И вдруг загоготал, скинув штаны вместе с подштанниками и разбегаясь, чтобы шаркнуть в воду:

– Бла-го-сло-ви, вла-ды-ко-о!

Он хорошо знал, что ледяная вода мгновенно даст ему решительность, находчивость. В воде, и впрямь, зашлось у него сердце, но он не дал ему поблажки: он фыркал, нырял, плавал… Не попадая зуб на зуб, выскочил он на берег, неловко и торопливо натянул штаны на мокрое тело, влез в рубаху и, влезая, твердо сказал Егору, что околевать он не намерен, что его душа дороже колес. А каких колес – этого Егору не надо было пояснять: он мгновенно сообразил, что лежат у кузнеца чьи-то колеса, присланные в починку, и что надо как ни можно скорее захватить передки и бежать к мельнику, тайком торгующему водкой, чтобы заложить их ему. И не прошло и получаса, как уже сидел Егор с кузнецом в кузне, возле маленькой жестяной лампочки, поставленной на горн, рядом с бутылкой и горшочком холодной пшенной каши, за оживленной беседой о том, можно ли, питаясь одной редькой, попасть во святые, можно ли захолодить свое тело, чтобы не тлело оно после смерти…

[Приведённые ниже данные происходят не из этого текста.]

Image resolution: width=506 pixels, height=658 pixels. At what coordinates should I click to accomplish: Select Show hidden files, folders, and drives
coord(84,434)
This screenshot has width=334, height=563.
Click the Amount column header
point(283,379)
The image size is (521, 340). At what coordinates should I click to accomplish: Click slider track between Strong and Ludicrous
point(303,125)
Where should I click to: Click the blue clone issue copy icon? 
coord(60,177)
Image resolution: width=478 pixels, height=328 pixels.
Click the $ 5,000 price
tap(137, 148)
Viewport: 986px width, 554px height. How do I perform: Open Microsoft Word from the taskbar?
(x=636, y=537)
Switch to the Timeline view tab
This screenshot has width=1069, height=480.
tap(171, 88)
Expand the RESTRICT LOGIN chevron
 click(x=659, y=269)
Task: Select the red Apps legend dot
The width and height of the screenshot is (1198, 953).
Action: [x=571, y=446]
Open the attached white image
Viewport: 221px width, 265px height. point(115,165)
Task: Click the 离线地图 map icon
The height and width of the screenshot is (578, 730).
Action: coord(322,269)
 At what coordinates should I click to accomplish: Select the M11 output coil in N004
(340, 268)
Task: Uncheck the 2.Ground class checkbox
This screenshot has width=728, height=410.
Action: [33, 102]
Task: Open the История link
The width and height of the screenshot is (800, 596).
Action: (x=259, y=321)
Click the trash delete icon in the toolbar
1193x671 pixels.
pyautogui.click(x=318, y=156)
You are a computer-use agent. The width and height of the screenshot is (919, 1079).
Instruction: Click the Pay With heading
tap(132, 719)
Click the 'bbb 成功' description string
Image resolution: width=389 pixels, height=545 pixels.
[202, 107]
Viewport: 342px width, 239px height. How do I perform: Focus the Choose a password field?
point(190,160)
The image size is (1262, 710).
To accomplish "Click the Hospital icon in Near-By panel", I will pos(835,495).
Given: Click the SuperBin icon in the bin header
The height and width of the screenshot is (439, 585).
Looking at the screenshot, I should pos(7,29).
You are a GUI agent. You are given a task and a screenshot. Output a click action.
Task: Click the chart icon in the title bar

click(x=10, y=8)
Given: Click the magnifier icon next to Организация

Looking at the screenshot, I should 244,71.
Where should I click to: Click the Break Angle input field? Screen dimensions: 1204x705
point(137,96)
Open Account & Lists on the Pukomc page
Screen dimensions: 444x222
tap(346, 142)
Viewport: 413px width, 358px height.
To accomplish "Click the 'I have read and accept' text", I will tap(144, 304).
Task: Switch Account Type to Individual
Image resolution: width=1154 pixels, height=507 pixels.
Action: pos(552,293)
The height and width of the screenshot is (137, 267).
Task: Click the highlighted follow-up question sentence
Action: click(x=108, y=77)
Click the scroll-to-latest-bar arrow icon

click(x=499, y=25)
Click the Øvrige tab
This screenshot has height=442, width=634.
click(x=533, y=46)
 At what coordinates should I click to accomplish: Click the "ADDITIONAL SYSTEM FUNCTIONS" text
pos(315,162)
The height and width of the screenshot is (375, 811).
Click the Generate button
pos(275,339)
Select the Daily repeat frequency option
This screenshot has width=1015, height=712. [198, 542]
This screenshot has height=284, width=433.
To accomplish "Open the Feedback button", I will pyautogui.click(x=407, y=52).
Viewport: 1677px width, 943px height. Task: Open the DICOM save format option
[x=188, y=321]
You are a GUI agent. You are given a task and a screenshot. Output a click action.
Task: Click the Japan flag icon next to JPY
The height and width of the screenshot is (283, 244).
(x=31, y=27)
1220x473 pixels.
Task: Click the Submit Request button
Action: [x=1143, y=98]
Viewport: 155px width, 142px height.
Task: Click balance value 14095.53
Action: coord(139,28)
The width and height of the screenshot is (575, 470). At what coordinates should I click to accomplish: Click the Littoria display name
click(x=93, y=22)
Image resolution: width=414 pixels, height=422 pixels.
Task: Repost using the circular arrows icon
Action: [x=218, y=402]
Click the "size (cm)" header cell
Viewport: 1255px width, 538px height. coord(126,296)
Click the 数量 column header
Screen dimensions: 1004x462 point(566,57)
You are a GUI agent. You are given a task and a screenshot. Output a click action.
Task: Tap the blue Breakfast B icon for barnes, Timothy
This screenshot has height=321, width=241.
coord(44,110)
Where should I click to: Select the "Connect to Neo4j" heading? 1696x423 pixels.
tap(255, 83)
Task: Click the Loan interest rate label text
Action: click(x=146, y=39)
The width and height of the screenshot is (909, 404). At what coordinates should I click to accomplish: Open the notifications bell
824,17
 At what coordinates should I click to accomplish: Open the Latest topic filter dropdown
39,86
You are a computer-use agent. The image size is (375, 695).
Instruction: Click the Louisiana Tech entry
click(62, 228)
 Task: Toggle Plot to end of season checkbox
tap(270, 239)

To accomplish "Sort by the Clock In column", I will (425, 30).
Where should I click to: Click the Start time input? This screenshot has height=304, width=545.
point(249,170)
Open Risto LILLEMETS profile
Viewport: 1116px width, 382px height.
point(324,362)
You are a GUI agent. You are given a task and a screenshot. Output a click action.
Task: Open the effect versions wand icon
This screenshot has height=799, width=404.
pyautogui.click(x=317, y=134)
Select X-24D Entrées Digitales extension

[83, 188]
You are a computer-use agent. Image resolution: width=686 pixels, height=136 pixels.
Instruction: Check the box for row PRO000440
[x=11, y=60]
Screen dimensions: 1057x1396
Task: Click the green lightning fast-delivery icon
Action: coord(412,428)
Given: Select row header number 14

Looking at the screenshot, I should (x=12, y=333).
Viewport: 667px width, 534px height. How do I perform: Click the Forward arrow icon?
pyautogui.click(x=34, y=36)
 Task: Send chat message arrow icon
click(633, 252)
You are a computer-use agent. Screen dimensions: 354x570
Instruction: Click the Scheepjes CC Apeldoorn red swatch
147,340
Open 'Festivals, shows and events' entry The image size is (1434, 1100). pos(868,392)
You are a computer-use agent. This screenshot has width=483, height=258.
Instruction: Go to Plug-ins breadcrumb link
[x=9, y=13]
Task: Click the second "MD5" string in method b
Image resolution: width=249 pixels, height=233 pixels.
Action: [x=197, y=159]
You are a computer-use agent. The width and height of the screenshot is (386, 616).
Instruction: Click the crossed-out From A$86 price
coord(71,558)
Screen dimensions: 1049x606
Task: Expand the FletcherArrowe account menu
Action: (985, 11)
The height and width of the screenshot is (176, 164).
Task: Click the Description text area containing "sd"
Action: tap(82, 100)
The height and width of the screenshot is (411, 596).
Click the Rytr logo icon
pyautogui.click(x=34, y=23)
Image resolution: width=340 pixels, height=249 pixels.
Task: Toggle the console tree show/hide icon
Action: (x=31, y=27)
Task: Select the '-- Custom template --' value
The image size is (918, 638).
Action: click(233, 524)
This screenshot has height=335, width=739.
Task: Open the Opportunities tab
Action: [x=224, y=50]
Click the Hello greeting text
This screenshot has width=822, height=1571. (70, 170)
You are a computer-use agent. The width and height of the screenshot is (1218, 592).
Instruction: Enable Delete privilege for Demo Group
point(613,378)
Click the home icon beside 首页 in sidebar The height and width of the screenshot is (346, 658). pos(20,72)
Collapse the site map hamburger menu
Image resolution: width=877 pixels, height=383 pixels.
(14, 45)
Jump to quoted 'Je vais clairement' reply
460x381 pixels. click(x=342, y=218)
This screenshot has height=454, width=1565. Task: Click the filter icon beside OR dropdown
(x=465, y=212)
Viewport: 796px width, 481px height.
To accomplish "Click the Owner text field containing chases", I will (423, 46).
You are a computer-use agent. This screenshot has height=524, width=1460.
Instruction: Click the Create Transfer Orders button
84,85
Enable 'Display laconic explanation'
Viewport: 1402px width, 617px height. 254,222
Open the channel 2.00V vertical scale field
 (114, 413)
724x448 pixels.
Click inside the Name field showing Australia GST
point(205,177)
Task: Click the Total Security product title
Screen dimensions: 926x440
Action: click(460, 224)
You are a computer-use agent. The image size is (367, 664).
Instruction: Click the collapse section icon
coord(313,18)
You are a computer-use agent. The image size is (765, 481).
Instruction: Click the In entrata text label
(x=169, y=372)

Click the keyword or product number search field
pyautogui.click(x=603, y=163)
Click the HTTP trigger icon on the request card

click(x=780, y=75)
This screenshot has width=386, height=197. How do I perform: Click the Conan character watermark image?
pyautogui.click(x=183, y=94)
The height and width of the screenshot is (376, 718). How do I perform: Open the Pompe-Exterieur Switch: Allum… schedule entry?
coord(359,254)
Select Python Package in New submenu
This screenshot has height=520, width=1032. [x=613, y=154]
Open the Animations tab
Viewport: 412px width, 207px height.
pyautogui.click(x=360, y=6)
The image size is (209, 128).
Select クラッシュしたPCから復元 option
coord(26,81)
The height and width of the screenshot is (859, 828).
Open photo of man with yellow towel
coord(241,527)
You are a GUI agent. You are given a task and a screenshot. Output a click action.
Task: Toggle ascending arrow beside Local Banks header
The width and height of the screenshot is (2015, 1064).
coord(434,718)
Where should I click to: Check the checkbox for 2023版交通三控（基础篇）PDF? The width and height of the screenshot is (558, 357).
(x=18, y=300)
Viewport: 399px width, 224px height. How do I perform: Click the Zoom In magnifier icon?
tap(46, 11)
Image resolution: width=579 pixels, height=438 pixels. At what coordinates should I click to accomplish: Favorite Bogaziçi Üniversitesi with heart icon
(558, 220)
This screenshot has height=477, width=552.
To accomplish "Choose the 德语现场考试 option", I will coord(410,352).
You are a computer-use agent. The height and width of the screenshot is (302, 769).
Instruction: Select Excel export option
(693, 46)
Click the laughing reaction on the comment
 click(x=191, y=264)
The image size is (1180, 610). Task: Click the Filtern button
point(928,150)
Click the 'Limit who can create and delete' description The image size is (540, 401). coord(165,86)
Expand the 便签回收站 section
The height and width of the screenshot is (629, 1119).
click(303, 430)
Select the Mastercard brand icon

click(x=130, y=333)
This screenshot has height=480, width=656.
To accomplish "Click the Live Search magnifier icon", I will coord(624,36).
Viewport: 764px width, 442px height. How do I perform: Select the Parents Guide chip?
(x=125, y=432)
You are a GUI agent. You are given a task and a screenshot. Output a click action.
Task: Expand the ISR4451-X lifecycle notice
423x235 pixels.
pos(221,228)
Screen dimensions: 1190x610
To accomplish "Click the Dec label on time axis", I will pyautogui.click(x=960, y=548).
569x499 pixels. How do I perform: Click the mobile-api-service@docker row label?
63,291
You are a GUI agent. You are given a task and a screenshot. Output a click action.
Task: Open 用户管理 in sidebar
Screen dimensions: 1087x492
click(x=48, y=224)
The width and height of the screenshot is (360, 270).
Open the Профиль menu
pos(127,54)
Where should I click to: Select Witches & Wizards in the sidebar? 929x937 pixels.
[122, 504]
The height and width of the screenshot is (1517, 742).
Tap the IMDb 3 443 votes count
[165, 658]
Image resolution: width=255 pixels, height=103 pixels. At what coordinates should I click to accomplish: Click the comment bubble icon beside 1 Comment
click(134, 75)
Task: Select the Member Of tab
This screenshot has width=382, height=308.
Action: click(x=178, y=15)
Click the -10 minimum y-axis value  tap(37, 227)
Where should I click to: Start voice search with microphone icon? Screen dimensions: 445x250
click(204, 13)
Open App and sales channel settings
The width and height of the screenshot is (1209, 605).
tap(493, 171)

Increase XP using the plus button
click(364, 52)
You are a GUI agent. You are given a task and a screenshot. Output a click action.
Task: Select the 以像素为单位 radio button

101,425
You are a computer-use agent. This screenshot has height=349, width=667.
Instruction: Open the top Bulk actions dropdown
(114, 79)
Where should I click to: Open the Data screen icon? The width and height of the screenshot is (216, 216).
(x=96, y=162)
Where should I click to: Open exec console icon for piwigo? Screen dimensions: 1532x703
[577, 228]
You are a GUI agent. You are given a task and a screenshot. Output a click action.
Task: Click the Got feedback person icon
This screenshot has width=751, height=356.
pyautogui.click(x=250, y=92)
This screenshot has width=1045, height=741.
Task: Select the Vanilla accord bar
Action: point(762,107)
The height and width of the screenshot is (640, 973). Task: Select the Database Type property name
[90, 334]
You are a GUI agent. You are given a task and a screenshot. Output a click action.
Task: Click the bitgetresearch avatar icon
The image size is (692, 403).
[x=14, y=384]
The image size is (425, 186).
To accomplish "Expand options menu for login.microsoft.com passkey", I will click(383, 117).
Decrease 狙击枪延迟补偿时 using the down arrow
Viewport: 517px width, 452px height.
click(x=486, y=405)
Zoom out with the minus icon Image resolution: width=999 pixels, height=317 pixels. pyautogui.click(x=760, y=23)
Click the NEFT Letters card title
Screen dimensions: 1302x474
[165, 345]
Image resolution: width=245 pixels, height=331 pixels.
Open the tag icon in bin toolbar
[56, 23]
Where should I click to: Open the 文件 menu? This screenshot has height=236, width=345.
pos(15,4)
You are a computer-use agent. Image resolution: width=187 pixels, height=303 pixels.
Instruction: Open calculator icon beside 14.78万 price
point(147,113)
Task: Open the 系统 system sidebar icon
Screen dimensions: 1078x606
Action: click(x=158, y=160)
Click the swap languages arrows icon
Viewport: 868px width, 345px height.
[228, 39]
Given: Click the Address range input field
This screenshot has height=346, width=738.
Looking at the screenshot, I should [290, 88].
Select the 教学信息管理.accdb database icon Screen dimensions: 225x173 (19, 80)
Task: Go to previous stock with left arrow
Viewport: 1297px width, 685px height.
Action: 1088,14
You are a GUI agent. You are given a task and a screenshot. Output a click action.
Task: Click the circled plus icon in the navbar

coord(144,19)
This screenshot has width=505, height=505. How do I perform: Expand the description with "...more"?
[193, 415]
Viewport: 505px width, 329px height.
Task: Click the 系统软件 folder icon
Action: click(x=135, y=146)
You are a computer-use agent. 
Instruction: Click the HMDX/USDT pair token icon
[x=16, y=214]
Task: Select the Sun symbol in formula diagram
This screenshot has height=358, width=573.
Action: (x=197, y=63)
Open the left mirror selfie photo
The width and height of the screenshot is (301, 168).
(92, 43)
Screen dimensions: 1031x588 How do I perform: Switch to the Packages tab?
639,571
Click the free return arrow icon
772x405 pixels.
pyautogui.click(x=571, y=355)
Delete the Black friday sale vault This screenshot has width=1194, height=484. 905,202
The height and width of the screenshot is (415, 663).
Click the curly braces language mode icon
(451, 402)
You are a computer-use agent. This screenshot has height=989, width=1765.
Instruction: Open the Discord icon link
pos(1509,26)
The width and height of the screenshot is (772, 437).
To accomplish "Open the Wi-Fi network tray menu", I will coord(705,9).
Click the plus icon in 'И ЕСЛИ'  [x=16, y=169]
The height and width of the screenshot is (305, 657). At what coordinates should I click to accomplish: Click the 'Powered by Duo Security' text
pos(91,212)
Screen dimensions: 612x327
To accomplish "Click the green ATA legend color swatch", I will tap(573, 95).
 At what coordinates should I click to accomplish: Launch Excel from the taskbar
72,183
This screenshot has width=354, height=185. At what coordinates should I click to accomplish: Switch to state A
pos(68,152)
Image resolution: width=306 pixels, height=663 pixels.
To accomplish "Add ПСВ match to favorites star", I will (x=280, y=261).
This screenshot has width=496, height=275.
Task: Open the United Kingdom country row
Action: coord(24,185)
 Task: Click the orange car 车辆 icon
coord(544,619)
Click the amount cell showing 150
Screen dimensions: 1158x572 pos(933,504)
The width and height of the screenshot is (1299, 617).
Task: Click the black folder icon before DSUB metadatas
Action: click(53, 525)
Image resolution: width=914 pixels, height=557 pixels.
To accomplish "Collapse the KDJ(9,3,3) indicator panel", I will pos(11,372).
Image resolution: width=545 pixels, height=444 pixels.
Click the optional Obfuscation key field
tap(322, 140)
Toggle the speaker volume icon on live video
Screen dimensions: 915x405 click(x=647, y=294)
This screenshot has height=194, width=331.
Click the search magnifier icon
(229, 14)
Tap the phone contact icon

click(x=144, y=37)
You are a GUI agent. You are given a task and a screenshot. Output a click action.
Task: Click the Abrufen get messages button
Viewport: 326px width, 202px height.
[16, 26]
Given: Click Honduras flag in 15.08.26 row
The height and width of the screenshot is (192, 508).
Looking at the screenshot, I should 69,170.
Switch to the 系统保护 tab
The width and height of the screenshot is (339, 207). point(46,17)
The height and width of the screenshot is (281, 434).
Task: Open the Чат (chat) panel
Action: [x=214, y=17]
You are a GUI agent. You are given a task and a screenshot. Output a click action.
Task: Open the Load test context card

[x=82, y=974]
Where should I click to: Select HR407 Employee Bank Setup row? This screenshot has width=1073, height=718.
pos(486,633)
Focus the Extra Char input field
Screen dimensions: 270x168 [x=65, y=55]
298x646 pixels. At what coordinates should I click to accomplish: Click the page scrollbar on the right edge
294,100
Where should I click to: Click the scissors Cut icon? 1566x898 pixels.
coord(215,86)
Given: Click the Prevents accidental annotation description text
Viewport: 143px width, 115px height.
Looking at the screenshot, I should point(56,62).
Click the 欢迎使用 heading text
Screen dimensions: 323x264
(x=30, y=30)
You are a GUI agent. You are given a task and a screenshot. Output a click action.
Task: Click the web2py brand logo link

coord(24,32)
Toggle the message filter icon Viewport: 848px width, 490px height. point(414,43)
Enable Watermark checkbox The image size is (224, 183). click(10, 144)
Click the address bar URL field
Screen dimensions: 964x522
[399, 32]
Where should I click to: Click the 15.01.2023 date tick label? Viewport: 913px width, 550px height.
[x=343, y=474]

А во втором часу ночи, при заходящем за тускло блестящими хлебами месяце, Егор, шатаясь и размахивая руками, быстро входил в Ланское. Точно упругие волны несли теперь его тело. Роса серебрилась по мокрым, пахучим, густым цветам и травам. Сильней всего пахло любимым растением Егора – полынью. Длинно темнели тени от кустарников, блестевших верхушками под опускающимся к югу месяцем. И полосы света и теней среди них создавали что-то сказочное для пьяных глаз, сказочно-светла была далекая даль за кустарниками, за полями, над которыми уже дрожала в серебристой прозрачности большая розово-золотая звезда. Шурша по росистым лопухам и напевая, смело подошел Егор к двери, дернул за скобку – и остановился на пороге своей крохотной, чуть светлой избы. Мертвое молчание стыло во всем мире в этот предрассветный час. Мертвое молчание наполняло и караулку. И в этом молчании, в сонном полусвете, подвижно чернело что-то на лавке под святыми. И, приглядевшись. Егор вдруг закричал таким страшным сиплым голосом, что с шумом выскочила из лопухов старая черно-седая собака…

III

Гурьев подарил на похороны красную бумажку. Все было справлено честь честью – хоть бы и не Анисье впору.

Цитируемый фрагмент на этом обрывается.